Se trata de Dionisio Scarpín, intendente de Avellaneda, localidad ubicada en el norte de la provincia, quien dio positivo por covid-19 días después de haber participado de la marcha por el #17A en repudio a las medidas tomadas por el gobierno nacional en el marco de la pandemia por el coronavirus.

Ahora resulta que contagió a cuatro miembros de su círculo familiar más cercano: su hijo de 9 años, la niñera del niño, su cuñada y cuñado, que viven en Reconquista.
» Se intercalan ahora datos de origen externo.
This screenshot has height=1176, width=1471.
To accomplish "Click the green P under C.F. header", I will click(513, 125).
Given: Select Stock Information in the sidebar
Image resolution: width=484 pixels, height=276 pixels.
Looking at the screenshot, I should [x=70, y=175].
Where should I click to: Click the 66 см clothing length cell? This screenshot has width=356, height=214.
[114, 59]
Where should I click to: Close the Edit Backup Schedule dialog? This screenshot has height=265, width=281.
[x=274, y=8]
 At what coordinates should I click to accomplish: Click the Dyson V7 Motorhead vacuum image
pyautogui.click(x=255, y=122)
Mientras se espera el resultado del análisis de la esposa del funcionario que también participó en la protesta, sin barbijo y con mate en mano.
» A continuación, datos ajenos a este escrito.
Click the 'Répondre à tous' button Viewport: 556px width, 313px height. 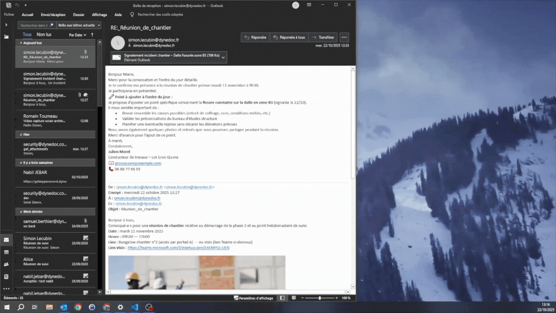coord(289,37)
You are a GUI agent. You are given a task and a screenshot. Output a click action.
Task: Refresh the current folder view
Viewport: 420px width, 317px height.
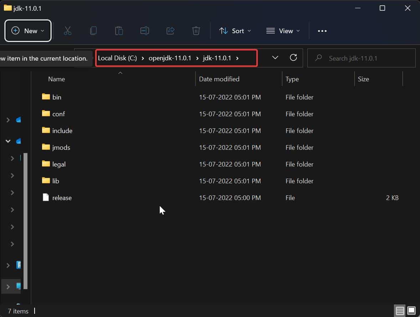pyautogui.click(x=293, y=57)
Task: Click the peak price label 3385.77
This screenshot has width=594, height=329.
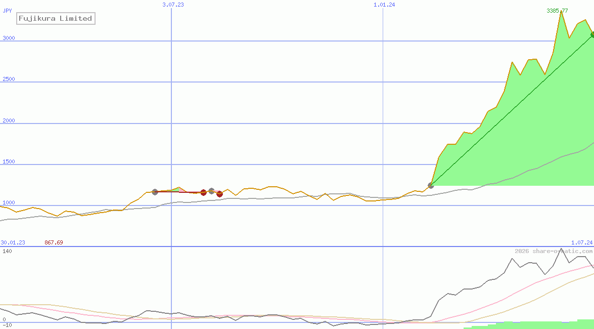Action: (558, 10)
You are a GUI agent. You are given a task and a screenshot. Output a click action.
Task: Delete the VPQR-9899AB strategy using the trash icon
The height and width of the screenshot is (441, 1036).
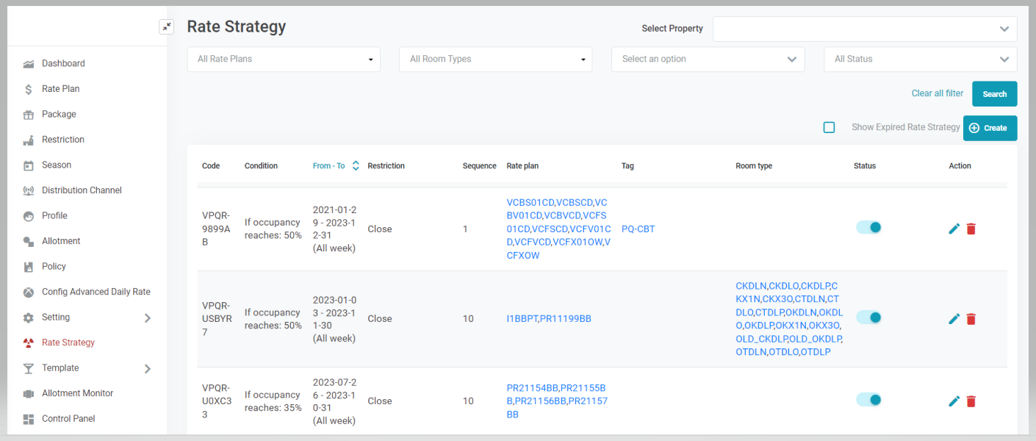pyautogui.click(x=971, y=229)
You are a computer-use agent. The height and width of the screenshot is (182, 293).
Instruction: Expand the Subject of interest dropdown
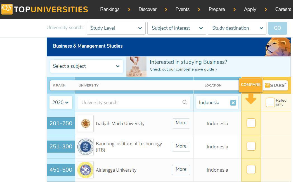176,28
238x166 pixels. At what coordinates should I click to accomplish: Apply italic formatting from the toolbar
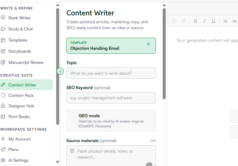point(204,21)
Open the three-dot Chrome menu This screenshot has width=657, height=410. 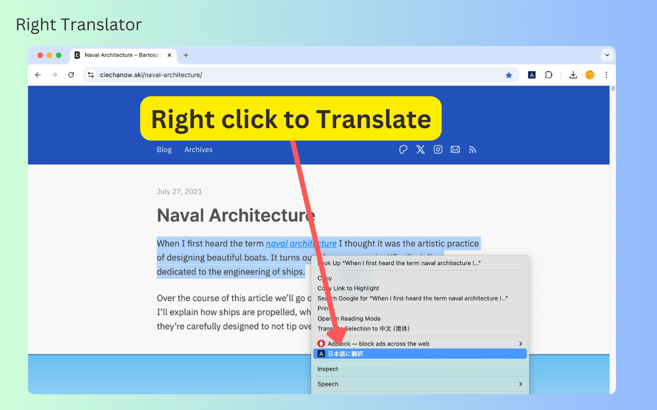pos(606,74)
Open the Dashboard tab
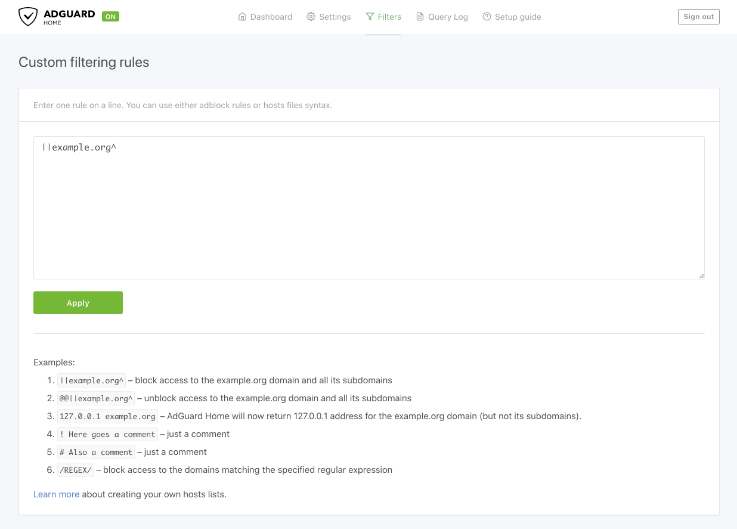 click(271, 17)
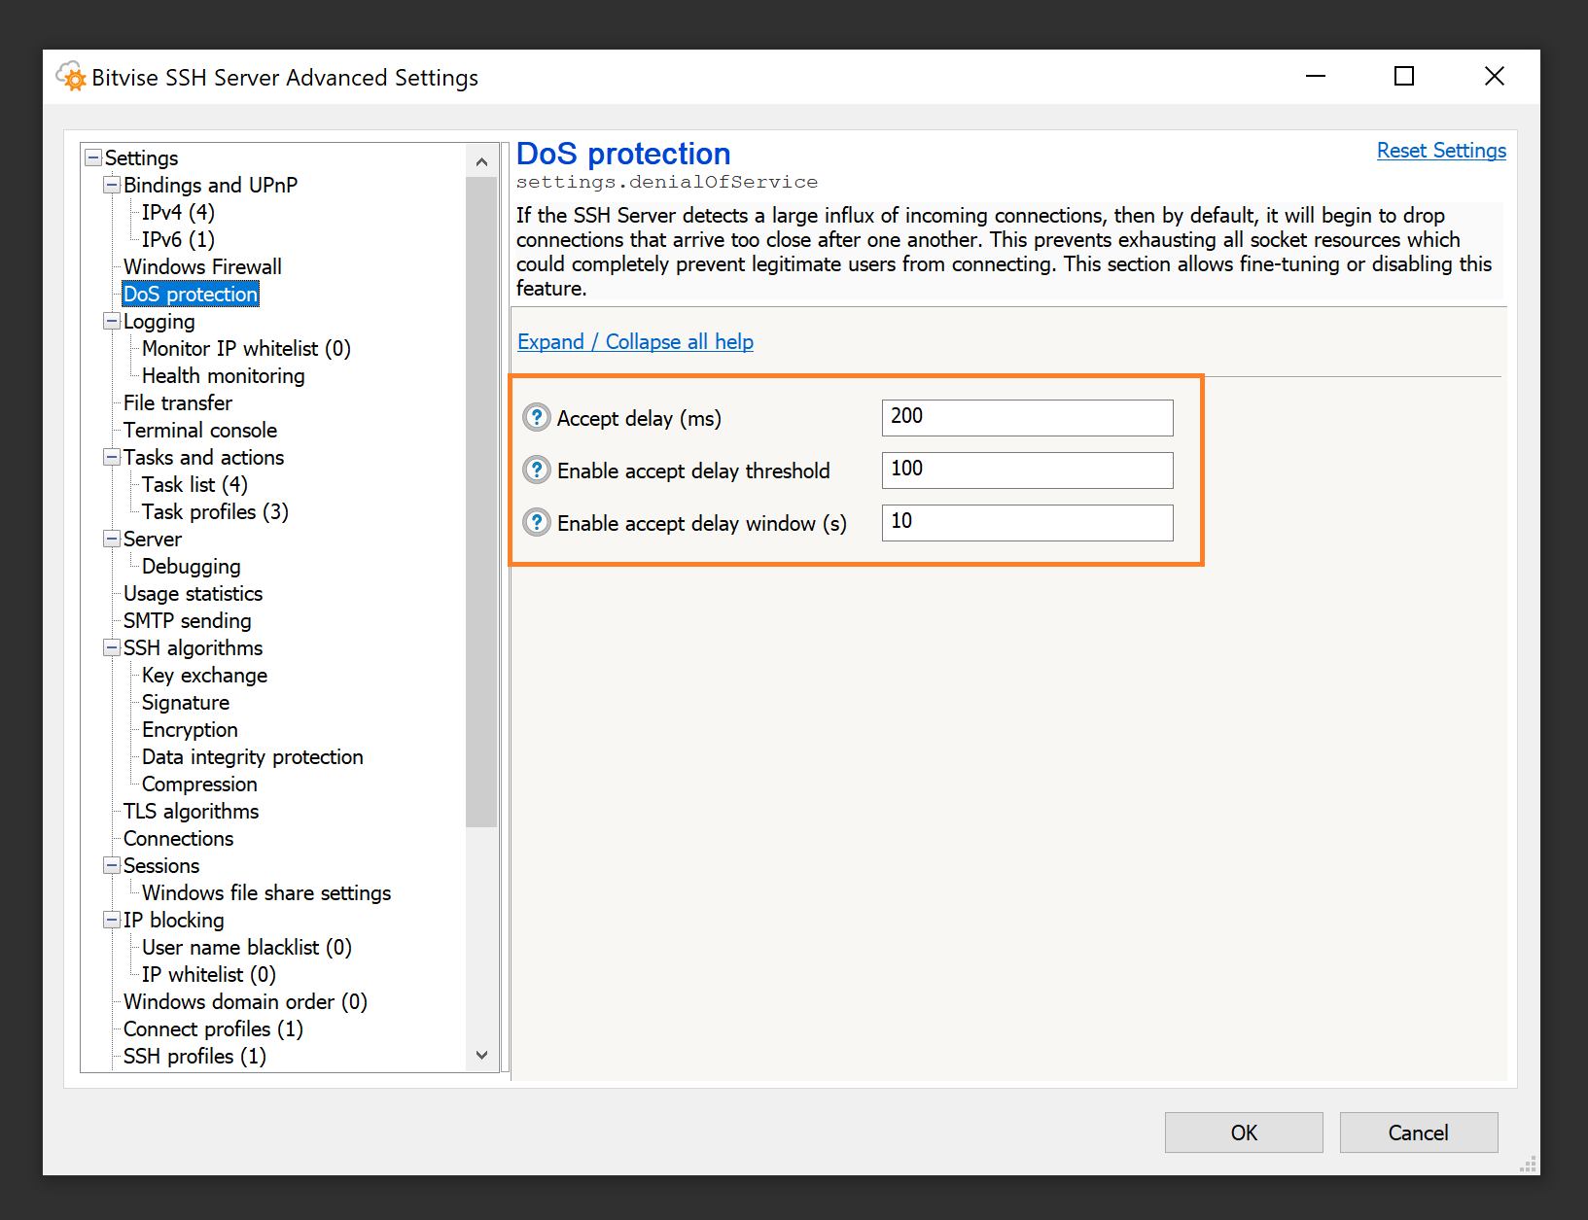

Ayer, ante el intento de Scarpín de reabrir la sede del municipio, que está cerrada desde el jueves, el Sindicato de Trabajadores Municipales se le plantó y exigió extender el asueto “hasta tanto se conozcan los hisopados de todos los contactos estrecho del intendente” que hoy están aislados: secretarios y secretarias del gabinete y una decena de empleados que trabajaban en los despachos más cercanos.
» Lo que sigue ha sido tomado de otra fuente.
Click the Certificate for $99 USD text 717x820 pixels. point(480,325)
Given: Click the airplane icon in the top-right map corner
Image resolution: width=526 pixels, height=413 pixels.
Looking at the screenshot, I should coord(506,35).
El viernes, la Federación de Trabajadores Municipales de la provincia (Festram), le reclamó al gobernador Omar Perotti, a la Legislatura santafesina y el Ministerio Público de la Acusación que adopten las “medidas pertinentes” contra Scarpín, ante una supuesta “violación de sus deberes como funcionario público” al promover “marchas y concentraciones” con fines opuestos a la defensa “de la salud y la vida”. Pero hasta ahora, no hubo ninguna acción política, ni mucho menos una investigación judicial ante la denuncia pública del gremio.